What to work on
Render every line of the entries below as a Markdown table with the columns Row and Entry line. Number the rows in order and leave out blank lines.

[start Record excerpts]

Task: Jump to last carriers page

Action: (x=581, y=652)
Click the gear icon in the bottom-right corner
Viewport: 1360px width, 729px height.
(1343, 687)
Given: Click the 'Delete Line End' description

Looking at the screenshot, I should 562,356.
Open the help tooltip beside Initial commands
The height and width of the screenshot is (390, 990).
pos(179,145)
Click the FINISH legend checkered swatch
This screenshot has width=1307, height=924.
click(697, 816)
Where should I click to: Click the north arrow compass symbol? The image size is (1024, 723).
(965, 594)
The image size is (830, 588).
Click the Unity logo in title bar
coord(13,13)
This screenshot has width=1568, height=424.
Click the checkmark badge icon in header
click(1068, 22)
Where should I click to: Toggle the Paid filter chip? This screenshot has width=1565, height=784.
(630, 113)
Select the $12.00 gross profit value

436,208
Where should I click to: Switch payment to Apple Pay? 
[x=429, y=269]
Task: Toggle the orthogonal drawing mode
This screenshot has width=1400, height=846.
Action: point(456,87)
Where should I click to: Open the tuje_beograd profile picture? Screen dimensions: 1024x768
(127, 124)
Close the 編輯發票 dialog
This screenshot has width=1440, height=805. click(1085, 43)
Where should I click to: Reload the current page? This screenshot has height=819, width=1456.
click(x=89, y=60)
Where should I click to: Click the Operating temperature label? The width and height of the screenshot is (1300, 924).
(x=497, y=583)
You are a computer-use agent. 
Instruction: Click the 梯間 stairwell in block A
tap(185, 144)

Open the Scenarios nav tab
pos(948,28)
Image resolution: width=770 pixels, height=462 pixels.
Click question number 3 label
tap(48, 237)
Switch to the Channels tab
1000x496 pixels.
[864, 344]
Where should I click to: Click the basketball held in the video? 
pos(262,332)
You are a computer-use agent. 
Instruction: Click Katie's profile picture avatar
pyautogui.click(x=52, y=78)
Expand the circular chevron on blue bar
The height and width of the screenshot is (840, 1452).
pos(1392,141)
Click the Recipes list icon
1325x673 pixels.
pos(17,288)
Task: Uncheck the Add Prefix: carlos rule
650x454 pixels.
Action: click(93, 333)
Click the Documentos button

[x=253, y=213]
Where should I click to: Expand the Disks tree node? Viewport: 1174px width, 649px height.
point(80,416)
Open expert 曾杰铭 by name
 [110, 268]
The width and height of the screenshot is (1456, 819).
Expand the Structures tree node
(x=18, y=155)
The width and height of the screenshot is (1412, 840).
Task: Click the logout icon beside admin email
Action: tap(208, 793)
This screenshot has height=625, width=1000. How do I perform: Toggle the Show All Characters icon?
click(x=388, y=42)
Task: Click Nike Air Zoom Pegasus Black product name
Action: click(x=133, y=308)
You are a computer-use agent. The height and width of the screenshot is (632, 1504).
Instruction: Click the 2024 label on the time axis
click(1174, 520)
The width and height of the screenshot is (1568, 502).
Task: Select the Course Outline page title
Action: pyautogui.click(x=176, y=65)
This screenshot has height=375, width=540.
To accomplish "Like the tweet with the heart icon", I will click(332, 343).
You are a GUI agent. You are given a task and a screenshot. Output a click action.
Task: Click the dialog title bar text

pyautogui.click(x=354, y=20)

[end Record excerpts]

Complete output
| Row | Entry line |
|---|---|
| 1 | Task: Jump to last carriers page |
| 2 | Action: (x=581, y=652) |
| 3 | Click the gear icon in the bottom-right corner |
| 4 | Viewport: 1360px width, 729px height. |
| 5 | (1343, 687) |
| 6 | Given: Click the 'Delete Line End' description |
| 7 | Looking at the screenshot, I should 562,356. |
| 8 | Open the help tooltip beside Initial commands |
| 9 | The height and width of the screenshot is (390, 990). |
| 10 | pos(179,145) |
| 11 | Click the FINISH legend checkered swatch |
| 12 | This screenshot has width=1307, height=924. |
| 13 | click(697, 816) |
| 14 | Where should I click to: Click the north arrow compass symbol? The image size is (1024, 723). |
| 15 | (965, 594) |
| 16 | The image size is (830, 588). |
| 17 | Click the Unity logo in title bar |
| 18 | coord(13,13) |
| 19 | This screenshot has width=1568, height=424. |
| 20 | Click the checkmark badge icon in header |
| 21 | click(1068, 22) |
| 22 | Where should I click to: Toggle the Paid filter chip? This screenshot has width=1565, height=784. |
| 23 | (630, 113) |
| 24 | Select the $12.00 gross profit value |
| 25 | 436,208 |
| 26 | Where should I click to: Switch payment to Apple Pay?  |
| 27 | [x=429, y=269] |
| 28 | Task: Toggle the orthogonal drawing mode |
| 29 | This screenshot has width=1400, height=846. |
| 30 | Action: point(456,87) |
| 31 | Where should I click to: Open the tuje_beograd profile picture? Screen dimensions: 1024x768 |
| 32 | (127, 124) |
| 33 | Close the 編輯發票 dialog |
| 34 | This screenshot has width=1440, height=805. click(1085, 43) |
| 35 | Where should I click to: Reload the current page? This screenshot has height=819, width=1456. |
| 36 | click(x=89, y=60) |
| 37 | Where should I click to: Click the Operating temperature label? The width and height of the screenshot is (1300, 924). |
| 38 | (x=497, y=583) |
| 39 | You are a computer-use agent.  |
| 40 | Instruction: Click the 梯間 stairwell in block A |
| 41 | tap(185, 144) |
| 42 | Open the Scenarios nav tab |
| 43 | pos(948,28) |
| 44 | Image resolution: width=770 pixels, height=462 pixels. |
| 45 | Click question number 3 label |
| 46 | tap(48, 237) |
| 47 | Switch to the Channels tab |
| 48 | 1000x496 pixels. |
| 49 | [864, 344] |
| 50 | Where should I click to: Click the basketball held in the video?  |
| 51 | pos(262,332) |
| 52 | You are a computer-use agent.  |
| 53 | Instruction: Click Katie's profile picture avatar |
| 54 | pyautogui.click(x=52, y=78) |
| 55 | Expand the circular chevron on blue bar |
| 56 | The height and width of the screenshot is (840, 1452). |
| 57 | pos(1392,141) |
| 58 | Click the Recipes list icon |
| 59 | 1325x673 pixels. |
| 60 | pos(17,288) |
| 61 | Task: Uncheck the Add Prefix: carlos rule |
| 62 | 650x454 pixels. |
| 63 | Action: click(93, 333) |
| 64 | Click the Documentos button |
| 65 | [x=253, y=213] |
| 66 | Where should I click to: Expand the Disks tree node? Viewport: 1174px width, 649px height. |
| 67 | point(80,416) |
| 68 | Open expert 曾杰铭 by name |
| 69 |  [110, 268] |
| 70 | The width and height of the screenshot is (1456, 819). |
| 71 | Expand the Structures tree node |
| 72 | (x=18, y=155) |
| 73 | The width and height of the screenshot is (1412, 840). |
| 74 | Task: Click the logout icon beside admin email |
| 75 | Action: tap(208, 793) |
| 76 | This screenshot has height=625, width=1000. How do I perform: Toggle the Show All Characters icon? |
| 77 | click(x=388, y=42) |
| 78 | Task: Click Nike Air Zoom Pegasus Black product name |
| 79 | Action: click(x=133, y=308) |
| 80 | You are a computer-use agent. The height and width of the screenshot is (632, 1504). |
| 81 | Instruction: Click the 2024 label on the time axis |
| 82 | click(1174, 520) |
| 83 | The width and height of the screenshot is (1568, 502). |
| 84 | Task: Select the Course Outline page title |
| 85 | Action: pyautogui.click(x=176, y=65) |
| 86 | This screenshot has height=375, width=540. |
| 87 | To accomplish "Like the tweet with the heart icon", I will click(332, 343). |
| 88 | You are a GUI agent. You are given a task and a screenshot. Output a click action. |
| 89 | Task: Click the dialog title bar text |
| 90 | pyautogui.click(x=354, y=20) |